Resilience
Backup and DR gates
The next major operational milestone is a controlled hub-dc to hub-dr ACM activation drill. Do not start it until the gates below are clean.
Drill gates
Current sequence
- Fresh ACM hub backup: all critical backup streams must meet the agreed RPO.
- ACM/MCE image readiness: mirror or pre-pull required images on hub-dr before activation.
- Activation preflight: prove hub-dr has no active BackupSchedule/Restore and restore manifests dry-run cleanly.

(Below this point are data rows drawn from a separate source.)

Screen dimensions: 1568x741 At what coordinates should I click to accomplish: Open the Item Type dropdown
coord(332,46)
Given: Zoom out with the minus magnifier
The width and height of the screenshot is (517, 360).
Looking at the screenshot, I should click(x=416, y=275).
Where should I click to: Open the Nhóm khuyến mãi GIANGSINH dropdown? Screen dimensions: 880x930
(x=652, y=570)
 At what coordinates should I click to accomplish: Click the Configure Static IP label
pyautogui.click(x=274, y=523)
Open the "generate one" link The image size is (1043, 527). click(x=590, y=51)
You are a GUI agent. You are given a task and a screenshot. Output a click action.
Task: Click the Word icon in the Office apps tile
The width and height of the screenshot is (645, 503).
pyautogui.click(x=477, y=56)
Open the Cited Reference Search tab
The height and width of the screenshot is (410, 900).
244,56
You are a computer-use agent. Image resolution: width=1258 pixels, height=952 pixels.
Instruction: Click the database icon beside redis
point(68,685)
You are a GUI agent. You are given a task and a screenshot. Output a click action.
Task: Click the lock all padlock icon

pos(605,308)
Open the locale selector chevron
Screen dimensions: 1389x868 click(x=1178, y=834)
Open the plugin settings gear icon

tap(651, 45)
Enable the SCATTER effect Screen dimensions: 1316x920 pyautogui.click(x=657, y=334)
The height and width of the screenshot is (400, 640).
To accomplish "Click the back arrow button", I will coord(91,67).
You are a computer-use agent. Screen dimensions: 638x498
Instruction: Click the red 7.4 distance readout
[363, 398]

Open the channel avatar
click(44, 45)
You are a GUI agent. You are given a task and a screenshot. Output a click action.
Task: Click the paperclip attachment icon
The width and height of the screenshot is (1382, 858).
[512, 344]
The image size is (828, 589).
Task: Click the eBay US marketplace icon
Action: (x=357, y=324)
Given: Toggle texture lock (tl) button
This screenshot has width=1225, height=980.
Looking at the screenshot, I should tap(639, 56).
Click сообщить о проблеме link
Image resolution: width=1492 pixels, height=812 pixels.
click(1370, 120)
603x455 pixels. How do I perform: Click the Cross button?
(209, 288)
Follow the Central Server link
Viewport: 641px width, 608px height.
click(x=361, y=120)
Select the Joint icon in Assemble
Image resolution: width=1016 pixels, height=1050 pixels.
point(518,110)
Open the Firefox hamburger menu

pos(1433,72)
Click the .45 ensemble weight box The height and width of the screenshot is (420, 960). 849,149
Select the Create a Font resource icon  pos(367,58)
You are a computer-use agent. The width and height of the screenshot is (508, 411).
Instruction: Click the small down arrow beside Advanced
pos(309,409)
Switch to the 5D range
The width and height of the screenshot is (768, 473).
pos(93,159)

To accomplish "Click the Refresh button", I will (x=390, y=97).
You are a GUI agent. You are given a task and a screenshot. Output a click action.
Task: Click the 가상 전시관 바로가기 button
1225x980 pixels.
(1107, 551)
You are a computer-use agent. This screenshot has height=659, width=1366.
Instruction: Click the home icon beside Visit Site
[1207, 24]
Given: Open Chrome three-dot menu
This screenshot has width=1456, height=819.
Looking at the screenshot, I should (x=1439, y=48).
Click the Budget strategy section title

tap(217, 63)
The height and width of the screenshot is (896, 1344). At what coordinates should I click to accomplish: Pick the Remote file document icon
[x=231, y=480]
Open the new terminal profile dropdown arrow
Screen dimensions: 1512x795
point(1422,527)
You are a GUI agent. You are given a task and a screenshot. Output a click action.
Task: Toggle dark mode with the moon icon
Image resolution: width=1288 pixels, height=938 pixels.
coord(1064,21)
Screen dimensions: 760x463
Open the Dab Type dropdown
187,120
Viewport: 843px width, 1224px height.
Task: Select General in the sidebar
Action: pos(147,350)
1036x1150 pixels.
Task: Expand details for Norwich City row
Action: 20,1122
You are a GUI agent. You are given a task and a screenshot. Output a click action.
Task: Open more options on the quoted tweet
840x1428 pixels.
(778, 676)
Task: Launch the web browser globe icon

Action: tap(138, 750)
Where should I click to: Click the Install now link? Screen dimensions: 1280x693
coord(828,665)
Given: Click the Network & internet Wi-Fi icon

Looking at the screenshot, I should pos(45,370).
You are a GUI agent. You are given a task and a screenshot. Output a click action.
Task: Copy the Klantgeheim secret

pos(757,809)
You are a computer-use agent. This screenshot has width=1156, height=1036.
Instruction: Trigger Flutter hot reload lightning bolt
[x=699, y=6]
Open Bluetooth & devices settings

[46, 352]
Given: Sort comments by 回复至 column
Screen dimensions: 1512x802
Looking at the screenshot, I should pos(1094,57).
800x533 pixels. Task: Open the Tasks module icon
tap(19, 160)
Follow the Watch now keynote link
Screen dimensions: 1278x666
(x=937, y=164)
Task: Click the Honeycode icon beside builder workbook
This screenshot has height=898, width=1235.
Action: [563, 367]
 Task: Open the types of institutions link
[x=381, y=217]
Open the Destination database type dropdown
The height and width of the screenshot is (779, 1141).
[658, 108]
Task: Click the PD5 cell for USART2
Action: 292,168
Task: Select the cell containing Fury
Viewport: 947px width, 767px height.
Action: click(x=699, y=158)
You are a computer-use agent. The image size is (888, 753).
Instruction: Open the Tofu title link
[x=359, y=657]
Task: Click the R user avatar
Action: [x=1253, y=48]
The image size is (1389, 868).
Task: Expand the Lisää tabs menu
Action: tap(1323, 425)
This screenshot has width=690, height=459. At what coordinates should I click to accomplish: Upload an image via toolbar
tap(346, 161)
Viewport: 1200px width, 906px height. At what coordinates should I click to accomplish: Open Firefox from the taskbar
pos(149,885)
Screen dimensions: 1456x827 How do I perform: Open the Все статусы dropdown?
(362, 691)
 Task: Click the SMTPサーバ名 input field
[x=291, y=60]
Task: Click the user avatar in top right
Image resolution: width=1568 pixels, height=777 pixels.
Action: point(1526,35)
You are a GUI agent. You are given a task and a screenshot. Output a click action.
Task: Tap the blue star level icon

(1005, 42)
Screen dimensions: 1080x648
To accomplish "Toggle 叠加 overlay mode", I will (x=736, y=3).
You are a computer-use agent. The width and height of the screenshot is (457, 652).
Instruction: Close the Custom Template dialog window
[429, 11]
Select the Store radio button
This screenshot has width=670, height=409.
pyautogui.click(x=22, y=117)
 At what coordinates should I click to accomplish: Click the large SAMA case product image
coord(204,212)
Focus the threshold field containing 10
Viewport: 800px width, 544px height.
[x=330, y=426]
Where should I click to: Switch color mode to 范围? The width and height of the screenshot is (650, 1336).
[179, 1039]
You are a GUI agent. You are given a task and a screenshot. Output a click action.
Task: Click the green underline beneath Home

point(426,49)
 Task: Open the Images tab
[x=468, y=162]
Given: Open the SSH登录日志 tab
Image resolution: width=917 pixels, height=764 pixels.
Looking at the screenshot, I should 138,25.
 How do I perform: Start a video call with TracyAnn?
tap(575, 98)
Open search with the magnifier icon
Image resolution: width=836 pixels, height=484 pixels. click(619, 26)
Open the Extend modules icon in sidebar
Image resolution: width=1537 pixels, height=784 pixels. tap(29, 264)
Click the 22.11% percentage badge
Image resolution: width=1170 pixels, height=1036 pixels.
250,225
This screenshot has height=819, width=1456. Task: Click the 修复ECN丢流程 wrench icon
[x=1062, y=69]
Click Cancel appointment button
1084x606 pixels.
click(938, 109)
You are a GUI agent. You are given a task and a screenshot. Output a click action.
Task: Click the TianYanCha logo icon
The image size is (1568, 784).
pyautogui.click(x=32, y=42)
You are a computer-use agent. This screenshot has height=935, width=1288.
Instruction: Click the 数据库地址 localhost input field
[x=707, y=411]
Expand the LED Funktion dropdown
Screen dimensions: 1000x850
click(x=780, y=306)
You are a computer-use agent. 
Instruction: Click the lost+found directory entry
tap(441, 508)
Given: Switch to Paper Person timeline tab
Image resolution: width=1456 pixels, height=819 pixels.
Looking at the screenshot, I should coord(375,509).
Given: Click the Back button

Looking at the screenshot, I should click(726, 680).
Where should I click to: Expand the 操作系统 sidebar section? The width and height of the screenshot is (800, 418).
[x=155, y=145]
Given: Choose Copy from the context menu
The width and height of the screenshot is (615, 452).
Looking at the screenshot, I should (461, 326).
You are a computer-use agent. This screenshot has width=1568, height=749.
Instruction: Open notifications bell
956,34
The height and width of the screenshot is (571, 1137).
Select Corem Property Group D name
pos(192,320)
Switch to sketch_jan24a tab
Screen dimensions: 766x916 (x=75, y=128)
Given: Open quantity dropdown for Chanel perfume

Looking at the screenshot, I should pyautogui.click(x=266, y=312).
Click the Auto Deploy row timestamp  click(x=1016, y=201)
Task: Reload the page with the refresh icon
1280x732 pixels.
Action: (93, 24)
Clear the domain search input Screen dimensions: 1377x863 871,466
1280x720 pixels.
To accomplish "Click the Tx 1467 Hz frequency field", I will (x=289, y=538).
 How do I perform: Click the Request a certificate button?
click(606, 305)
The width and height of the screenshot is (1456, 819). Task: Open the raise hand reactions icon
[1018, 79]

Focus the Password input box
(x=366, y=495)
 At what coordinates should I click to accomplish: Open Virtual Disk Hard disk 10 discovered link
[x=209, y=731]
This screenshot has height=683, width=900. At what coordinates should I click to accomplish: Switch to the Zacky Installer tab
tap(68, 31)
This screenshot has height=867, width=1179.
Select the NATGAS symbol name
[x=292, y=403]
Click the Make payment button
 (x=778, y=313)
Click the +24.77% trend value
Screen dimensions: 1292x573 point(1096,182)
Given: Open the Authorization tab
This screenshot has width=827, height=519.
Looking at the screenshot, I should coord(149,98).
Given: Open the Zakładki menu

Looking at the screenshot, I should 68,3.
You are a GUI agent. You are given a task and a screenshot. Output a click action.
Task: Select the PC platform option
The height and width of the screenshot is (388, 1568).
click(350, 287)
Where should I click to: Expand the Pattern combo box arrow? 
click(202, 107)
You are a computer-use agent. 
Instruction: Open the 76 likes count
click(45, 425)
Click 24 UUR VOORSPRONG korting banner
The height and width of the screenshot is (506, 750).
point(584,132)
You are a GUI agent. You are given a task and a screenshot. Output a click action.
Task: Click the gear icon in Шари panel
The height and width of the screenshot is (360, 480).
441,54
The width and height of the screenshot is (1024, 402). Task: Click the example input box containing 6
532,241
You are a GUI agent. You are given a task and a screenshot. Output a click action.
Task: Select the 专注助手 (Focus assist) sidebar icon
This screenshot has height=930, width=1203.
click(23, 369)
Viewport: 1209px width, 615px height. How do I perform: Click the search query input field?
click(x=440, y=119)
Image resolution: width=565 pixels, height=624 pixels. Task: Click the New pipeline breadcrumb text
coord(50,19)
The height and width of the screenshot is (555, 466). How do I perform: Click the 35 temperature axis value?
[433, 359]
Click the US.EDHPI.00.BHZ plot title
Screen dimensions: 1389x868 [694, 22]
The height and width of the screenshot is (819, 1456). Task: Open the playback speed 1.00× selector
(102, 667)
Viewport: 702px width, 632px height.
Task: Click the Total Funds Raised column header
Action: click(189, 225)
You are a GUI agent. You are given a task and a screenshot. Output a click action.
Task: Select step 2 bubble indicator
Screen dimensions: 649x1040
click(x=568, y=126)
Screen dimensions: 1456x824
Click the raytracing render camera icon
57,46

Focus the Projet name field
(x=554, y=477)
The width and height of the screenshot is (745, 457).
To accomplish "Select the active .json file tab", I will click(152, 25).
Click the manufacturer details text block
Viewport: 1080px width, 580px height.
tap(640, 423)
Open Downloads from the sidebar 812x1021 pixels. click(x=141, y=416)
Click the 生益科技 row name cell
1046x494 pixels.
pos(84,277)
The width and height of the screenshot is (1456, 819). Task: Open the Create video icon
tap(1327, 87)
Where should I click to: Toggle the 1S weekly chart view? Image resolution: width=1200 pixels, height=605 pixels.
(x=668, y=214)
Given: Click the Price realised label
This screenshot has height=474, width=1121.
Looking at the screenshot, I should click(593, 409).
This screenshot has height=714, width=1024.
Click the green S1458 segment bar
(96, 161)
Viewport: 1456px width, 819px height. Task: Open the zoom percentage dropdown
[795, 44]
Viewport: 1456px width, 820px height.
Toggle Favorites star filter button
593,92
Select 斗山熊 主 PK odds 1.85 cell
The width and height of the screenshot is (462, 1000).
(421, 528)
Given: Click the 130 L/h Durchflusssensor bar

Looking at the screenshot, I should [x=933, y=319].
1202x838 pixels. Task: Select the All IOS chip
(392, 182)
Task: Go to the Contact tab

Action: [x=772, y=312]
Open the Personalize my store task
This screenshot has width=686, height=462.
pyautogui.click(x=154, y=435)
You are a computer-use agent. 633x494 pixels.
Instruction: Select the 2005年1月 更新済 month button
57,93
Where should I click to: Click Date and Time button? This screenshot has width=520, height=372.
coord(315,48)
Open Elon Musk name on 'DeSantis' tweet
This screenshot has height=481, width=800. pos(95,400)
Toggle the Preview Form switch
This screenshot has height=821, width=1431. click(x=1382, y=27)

- Controlled activation: proceed only after explicit user approval because ownership can move.
OADP
General backup state
- General OADP daily schedules are staggered: hub-dc at
0 2 * * *, hub-dr at20 2 * * *, spoke-dc at40 2 * * *, and spoke-dr at0 3 * * *. - Velero has retry hardening:
AWS_RETRY_MODE=standard,AWS_MAX_ATTEMPTS=10, and a 512Mi memory request. - Latest recorded daily series completed across all four clusters.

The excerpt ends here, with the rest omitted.